Ama yerden topladığı küçük taşları şeytana doğru fırlatırken, hanımı aşka gelip önce küçük taşları, sonra daha büyük taşları, en sonunda da koca koca kaya parçalarını şeytana fırlatmaya başlamış. Bunu gören Kayserili amca, hanımının elini tutmuş. –
“Napıyorsun öyle” demiş.
– Hanımı, “Ne yapacağım,namussuz şeytana taş atıyorum” demiş. – Kayserili amca tecrübeli. “Bak hanım” demiş,
“Senin bu taşladığın şeytan var ya, cennetten kovulmadan önce Allah’ın en sevdiği meleğiydi. Sonra Allah’a isyan edince kötü oldu, biz onu şeytan bildik. Ama daha kıyamete çok vakit var. Bakarsın o zamana kadar tövbe eder Allah da kabul eder. Sen yine şu küçük taşlardan at. Sonra kıyamet günü pişman olma”. Belki bu konunun Belçika’yla ne ilgisi var diyenler olabilir. Bu Facebook illetiyle birlikte herkes herkese taş atmaya başladı. Kimisi eski sevgilisine, kimisi eski eşine, kimisi ticari rakibine. Bunlar hadi neyse. Koskoca siyasetçiler rakiplerine iftiralar, bel altı vurmalar. Bunları yapan nadir cesaret sahipleri çıksa da genelde takma isimle ve rumuzla saldırıyorlar. Belçikanın Türk basını da başka bir alem, onlarda rakiplerini kendi sitelerinde ve yazılı basınlarında eleştiriyor. Eleştirmek ne kelime taşların en büyüğünü atıyorlar. Dernekler de ona keza, Bu Göçün 50. yılı münasebetiyle pasta kavgası herkesi birbirine düşürdü. Dernek yönetimlerindeki rant kavgaları, milleti birbirine düşürdü. Havada taşlar uçuyor. Siz siz olun aman taşların yaralamayanlarından atın. Çünkü bu seçim geçer dost olursunuz. Bu göç konusu biter düğünde, dernekte, cenazede, namazda aynı safta yanyana gelirsiniz.

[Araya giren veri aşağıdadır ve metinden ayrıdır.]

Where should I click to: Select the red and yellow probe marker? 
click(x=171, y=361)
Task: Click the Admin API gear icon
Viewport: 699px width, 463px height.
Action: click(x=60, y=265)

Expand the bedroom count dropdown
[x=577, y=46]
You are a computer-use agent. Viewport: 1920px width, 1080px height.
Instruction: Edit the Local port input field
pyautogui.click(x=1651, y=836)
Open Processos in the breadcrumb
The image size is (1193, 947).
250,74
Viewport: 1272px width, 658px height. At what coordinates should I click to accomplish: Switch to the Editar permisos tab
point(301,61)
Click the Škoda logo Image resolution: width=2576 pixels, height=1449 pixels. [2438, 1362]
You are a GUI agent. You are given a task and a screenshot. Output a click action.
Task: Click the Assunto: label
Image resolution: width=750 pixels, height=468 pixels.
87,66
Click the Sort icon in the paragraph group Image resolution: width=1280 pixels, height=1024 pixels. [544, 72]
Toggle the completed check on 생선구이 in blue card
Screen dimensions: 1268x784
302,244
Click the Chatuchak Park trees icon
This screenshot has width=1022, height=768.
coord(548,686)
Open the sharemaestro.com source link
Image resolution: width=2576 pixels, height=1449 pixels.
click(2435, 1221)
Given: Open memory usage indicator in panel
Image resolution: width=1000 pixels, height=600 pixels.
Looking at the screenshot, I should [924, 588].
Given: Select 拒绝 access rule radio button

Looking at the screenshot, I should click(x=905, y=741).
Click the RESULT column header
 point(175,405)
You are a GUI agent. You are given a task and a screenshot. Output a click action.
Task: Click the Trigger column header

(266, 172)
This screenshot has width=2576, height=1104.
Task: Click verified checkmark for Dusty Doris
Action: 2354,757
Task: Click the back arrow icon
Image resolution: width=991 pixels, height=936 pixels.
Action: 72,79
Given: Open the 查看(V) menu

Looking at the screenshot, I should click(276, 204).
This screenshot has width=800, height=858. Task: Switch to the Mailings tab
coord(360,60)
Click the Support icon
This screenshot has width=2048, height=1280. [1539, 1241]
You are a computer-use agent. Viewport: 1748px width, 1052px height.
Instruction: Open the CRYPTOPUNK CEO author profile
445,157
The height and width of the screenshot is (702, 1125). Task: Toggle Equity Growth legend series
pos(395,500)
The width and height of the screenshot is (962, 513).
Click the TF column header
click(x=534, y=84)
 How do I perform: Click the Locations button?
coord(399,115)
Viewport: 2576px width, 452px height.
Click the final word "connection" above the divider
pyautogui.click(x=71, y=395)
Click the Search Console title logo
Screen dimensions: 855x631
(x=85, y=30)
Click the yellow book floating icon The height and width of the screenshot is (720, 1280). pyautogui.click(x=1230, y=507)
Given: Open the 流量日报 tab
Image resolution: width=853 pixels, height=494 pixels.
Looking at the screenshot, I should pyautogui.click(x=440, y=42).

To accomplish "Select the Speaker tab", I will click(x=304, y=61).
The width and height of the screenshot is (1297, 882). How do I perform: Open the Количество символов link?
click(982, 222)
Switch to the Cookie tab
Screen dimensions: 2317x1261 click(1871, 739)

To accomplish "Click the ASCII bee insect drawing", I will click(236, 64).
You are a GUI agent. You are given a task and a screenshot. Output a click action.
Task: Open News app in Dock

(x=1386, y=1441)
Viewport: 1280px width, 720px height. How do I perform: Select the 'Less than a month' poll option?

SEVGİLİLER GÜNÜ HEDİYELERİNİ SORDUK
Melahat Tencere (ev hanımı): “Boyu devrilsin benim herifin, anlamaz böyle şeyler” dedi. “Bir buket gülden de geçtim. Bir demet marul, maydonoz getirse o da yeter.”
Hayriye Aztartar (market sahibi): “Benim adam vitrinde gördüğü kırmızı iç çamaşırını almış. Dört beş parça çamaşır yarısının nasıl giyileceğini bile bilemedim. Benim adam bu yaştan sonra bir de sevgililer günü çıkardı.”
Yasemin Paspas (işçi): “TV’ de görüyoruz, Artistler, sosyeteler sevgililerine Araba alıyorlar. Biz de şans mı var bizim ‘Erman Kuzu’ da bana STIB abone kartı almış.”
Ayşe Toprak (Muhafazakar bir anne): “Öyle ecnebi adetlerini şiddetle kınıyoruz ve eşimle ben o gün eve ekmek bile almıyoruz.”
Ayfer Tecetveli (öğrenci): “Bu seneki sevgilim biraz egoist parfüm almış kendini düşünüyor, ayı.”
Sevilay Tebeşir (Ana sınıfı öğretmeni): “Bir adet gül aldı. Ne çok abartıp kapitalizmi hortlattı ne de hiç almayıp bağnazlık yaptı.”